During the 2011 Chilean student protests, Hassler joined Communist Youth of Chile (La Jota). Hassler was also involved in the leadership of the University of Chile Student Federation (FECh). Hassler would formally become a member of the Communist Party (PCCh) in 2018. In 2016, Hassler was elected as a municipal councillor in Santiago for a term ending in 2020. Hassler's term in office was extended until 2021 due to the COVID-19 pandemic.

In December 2020, Hassler won the primary election to determine the opposition's candidate to the office of Mayor of Santiago vis-à-vis the upcoming 2021 municipal election. She thus ran as mayoral candidate in the May 2021 election.

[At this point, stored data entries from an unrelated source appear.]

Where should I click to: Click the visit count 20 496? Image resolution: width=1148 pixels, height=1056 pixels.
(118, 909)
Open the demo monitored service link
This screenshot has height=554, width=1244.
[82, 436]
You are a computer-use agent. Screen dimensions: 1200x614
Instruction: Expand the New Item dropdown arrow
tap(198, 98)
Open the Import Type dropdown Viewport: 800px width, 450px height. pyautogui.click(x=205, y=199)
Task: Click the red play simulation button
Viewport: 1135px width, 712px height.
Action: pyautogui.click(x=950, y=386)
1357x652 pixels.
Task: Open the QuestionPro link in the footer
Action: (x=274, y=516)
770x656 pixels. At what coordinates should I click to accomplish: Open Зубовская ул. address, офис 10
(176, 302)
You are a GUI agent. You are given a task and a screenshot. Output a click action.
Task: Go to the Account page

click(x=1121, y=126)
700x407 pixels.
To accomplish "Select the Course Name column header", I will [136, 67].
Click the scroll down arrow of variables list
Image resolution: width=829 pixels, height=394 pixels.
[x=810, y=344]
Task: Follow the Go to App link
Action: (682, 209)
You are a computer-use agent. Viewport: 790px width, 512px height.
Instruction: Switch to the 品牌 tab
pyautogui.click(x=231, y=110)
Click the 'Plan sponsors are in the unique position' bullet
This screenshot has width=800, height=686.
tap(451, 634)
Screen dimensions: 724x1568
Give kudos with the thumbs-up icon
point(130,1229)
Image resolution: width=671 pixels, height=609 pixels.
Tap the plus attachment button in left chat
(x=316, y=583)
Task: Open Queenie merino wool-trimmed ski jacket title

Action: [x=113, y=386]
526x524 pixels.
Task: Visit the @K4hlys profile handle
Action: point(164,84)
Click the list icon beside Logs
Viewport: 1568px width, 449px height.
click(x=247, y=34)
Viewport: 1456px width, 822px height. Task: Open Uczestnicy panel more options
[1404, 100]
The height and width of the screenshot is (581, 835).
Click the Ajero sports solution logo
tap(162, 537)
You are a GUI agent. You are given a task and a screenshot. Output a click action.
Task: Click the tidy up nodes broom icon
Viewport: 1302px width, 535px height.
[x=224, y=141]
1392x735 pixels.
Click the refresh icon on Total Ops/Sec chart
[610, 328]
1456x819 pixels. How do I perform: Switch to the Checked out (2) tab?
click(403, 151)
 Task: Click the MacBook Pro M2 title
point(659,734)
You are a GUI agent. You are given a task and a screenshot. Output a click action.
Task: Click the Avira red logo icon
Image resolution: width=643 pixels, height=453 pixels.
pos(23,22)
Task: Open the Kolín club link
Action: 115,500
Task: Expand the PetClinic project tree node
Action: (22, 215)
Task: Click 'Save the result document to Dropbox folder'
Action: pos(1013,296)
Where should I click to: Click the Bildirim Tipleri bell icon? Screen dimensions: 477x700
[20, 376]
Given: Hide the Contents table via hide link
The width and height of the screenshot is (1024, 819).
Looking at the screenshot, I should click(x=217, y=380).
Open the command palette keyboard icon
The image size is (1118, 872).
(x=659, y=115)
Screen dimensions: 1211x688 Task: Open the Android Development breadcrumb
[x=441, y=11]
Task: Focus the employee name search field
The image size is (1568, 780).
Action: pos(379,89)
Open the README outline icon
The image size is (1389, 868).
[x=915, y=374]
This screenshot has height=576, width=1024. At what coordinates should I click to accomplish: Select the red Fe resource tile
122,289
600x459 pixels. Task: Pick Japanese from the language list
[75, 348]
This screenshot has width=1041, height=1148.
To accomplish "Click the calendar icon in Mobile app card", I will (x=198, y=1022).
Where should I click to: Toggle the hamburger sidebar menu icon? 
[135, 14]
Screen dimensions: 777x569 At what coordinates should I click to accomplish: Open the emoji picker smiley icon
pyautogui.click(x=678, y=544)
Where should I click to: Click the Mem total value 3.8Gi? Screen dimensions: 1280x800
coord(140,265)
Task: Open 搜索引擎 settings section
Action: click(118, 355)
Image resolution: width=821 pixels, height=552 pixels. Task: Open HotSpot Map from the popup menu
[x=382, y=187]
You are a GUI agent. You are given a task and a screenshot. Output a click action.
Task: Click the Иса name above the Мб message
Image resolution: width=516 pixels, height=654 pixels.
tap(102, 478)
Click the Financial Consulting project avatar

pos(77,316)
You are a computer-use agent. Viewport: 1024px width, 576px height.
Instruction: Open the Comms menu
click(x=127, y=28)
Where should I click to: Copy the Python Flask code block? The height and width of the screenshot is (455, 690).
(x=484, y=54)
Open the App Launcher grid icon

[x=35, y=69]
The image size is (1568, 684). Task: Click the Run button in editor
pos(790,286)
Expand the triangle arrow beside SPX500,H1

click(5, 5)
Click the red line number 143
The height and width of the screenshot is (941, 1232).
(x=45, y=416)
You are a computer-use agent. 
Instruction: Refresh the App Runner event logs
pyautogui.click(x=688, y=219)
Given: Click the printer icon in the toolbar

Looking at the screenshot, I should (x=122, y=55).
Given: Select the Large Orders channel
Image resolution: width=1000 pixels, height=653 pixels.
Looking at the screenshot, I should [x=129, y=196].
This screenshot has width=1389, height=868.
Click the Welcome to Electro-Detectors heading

With remaining votes still to be counted, she called her win over incumbent Mayor Felipe Alessandri (RN) in the Plaza de Armas past 1 AM of 17 May 2021 amidst chants of "Irací, el otro no".

In a 2021 interview with BBC following her victory, Hassler identified ending food insecurity and discrimination against migrants in Santiago as top priorities of her incoming administration. Hassler was joined by Mayor of Recoleta and 2021 presidential candidate Daniel Jadue, a fellow communist, in a tour of the Barrio Lastarria. An advocate of municipal socialism, Hassler stating that "communist management in a local government can transform people's lives".

According to El País, Hassler has named U.S. Representative Alexandria Ocasio-Cortez, Mayor of Barcelona Ada Colau, and late Chilean communist leader Gladys Marín as left-wing women in politics she admires.

In 2024 Chilean municipal elections, she lost the re-election of Santiago, defeated by Mario Desbordes (RN) who got over 22% of more votes than Hassler. She later resigned as mayor to participate in the 2025 Chilean parliamentary elections.